> Prompt 1
Answer these questions about the StyleGAN2 workflow tutorial:
(a) What will the images show this time instead of people?
(b) At what path in the repository is the YAML file located?
(c) What is the last step in the bulleted list?
> Prompt 2
Pick up the StyleGAN2 workflow tutorial after its final sentence and write how it continues.

> Text excerpt
━━━

Up next, you can customize the workflow to support a more complex use case. This involves creating QTY 7 jobs and producing more interesting results – this time by generating images of cats instead of images of people!

Part 2: Setting up a custom workflow

Now that you’ve successfully generated your first StyleGAN2 workflow, we’re going to create a more advanced implementation that increases the complexity of the workflow.

This involves running QTY 3 jobs to start while demonstrating how to use the GitHub integration to trigger workflow runs. You can also scale-up the workflow to QTY 5 jobs.

This time, modify the YAML file that was created automatically in Part 1. To verify the existence of the YAML file, visit the repository you created in Part 1 and navigate to the file located at Gradient-Workflows-Tutorial/.gradient/workflows/stylegan2.yaml.

This YAML file contains instructions for each workflow job in a format that Gradient Workflows can understand.

This involves the following steps:

  • Clone your existing connected GitHub repository to your local machine
  • Create empty datasets for the workflow
  • Copy some new text into the YAML file
  • Push the updated repository to GitHub to trigger a new workflow run
  • Repeat the process once again to add another step

Cloning the repo to your local machine

Clone the repo that you created in Part 1 onto your local machine. While it’s certainly possible to modify code files directly in the GitHub user interface, this tutorial works with files locally and then pushes them to source control.

This tutorial named the Workflow Gradient-Workflows-Tutorial previously, so the git clone command looks like the following. Yours differs be different depending on the GitHub account you connected to Gradient and the name you gave to your first Workflow.

━━━

> Given material
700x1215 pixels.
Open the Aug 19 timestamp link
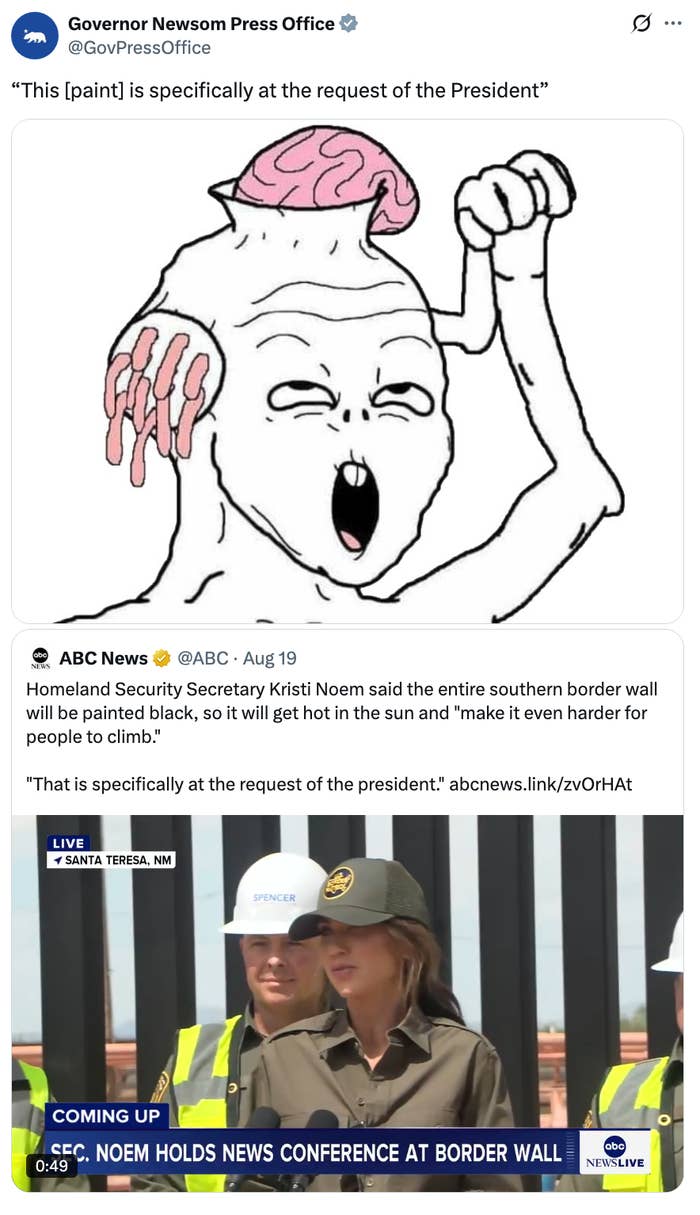click(270, 658)
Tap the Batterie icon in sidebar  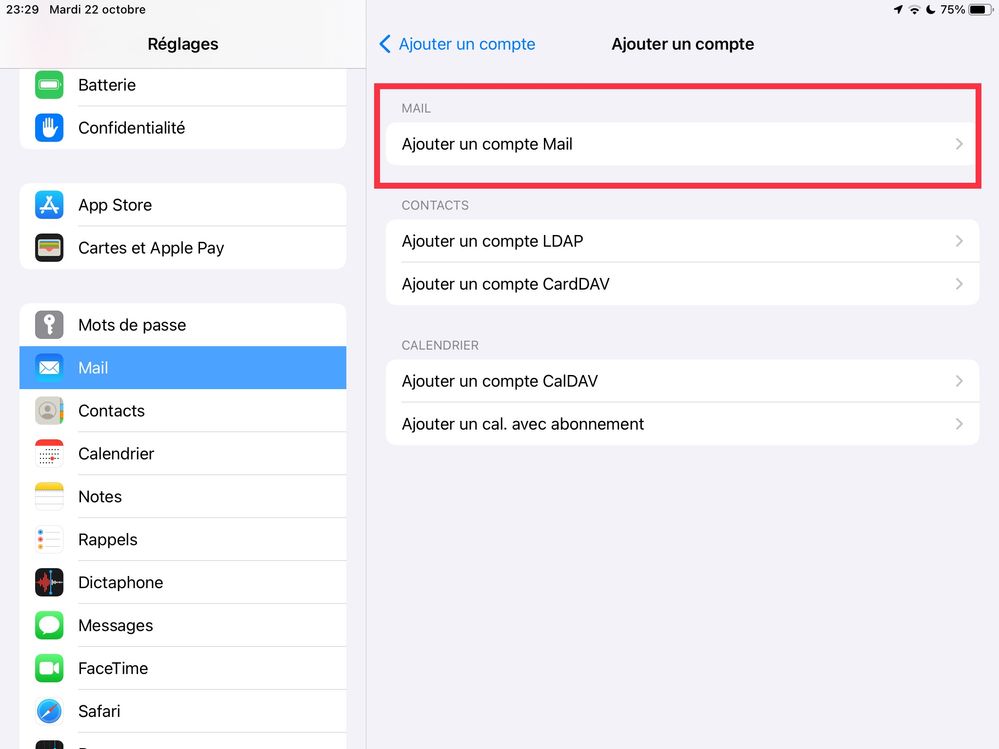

━━━

> Right answer 1
(a) Cats.
(b) Gradient-Workflows-Tutorial/.gradient/workflows/stylegan2.yaml
(c) Repeat the process once again to add another step.

> Right answer 2
Our particular command looks like this:

git clone https://github.com/ps-dban/Gradient-Workflows-Tutorial.git

However, yours may look like this:

git clone https://github.com/{your-github-handle}/{your-workflow-name}.git

Clone the repo locally. For more detailed steps, we recommend checking out GitHub’s cloning documentation.

After you clone the repo locally, cd into the local directory and ls to reveal a directory structure like this:

Dockerfile		docs			run_metrics.py
LICENSE.txt		metrics			run_projector.py
README.md		pretrained_networks.py	run_training.py
dataset_tool.py		projector.py		test_nvcc.cu
dnnlib			run_generator.py	training

This directory contains a number of files that you created during Part 1 of the tutorial.

The ls -a command reveals a number of hidden directories including .git, .gitignore, and .gradient directories.

Your YAML file is located within the .gradient directory and you can cd into it and ls to confirm that it contains a workflows directory that contains your YAML file.

Working with a YAML file locally

Now that you know you have the right files, open the repo in whatever local IDE you prefer.

This tutorial uses VSCode.

The file that you’re looking at in this image is the YAML file responsible for orchestrating the workflow you ran in Part 1. The file is in the directory .gradient/workflows within the repo.

If you inspect the file, there are QTY 2 jobs specified in this YAML file. One is called CloneRepo and the other is called StyleGAN2. These are the same jobs from Part 1.

Next, modify this YAML file to add a number of steps to your workflow. Whenever you make a change to this repo and push it to the main branch, it triggers a new workflow run.

Modifying the YAML file to expand the workflow

Next up, copy a new YAML over to your local repo and then push your repo to GitHub to trigger a new workflow run.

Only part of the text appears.